What does the underscore mean in the following regex?
[a-zA-Z0-9_]
The _
seems to make no difference so I don\'t understand the purpose
With the exception of character sequences ([.
, [:
, and [=
), range expressions (e.g., [a-z]
), and the circumflex in the beginning ([^
), every character inside a bracket expression means the character itself, just like that underscore.
As a side note, that expression is commonly represented by \w
(word character, ignoring unicode and locale), and is commonly used to define the set of characters that are allowed to be used in variable names.
It means to match the underscore character in addition to lowercase letters, uppercase letters, and numbers.
It means the underscore is also matched.
Regular expressions are documented in perlre. That's the place to check whenever you have a question about regular expressions. The Regular-Expressions.info site is very helpful too.

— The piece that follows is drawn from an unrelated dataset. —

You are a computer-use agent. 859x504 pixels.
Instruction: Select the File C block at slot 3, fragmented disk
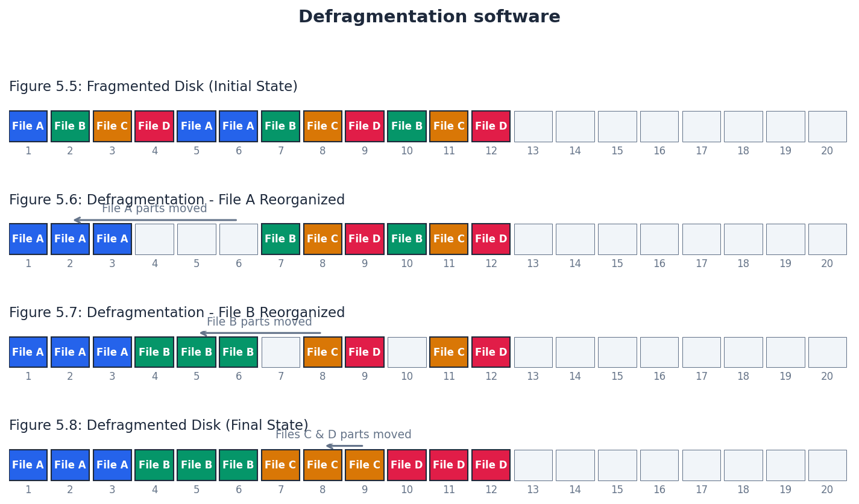[112, 126]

To get you started, the thing you are looking at is called a "character class". Any of the characters inside a character class can match.
You can make a range of characters with the -
, so a-z
is any of the lowercase letters in that range. A-Z
are the uppercase letters and 0-9
are the digits. The _
is a literal underscore. Taken together those are the legal characters for a Perl identifier (variable names and so on). That's the \w
character class in the ASCII sense (and not the expanded Unicode sense).
People often use that to match a Perl variable name but there's a rule that people forget. The first character of a user-defined name has to be a letter or underscore (not a digit). That means that you should use a different character class for the initial letter:
[A-Za-z_][A-Za-z0-9_]*
The underscore means an underscore.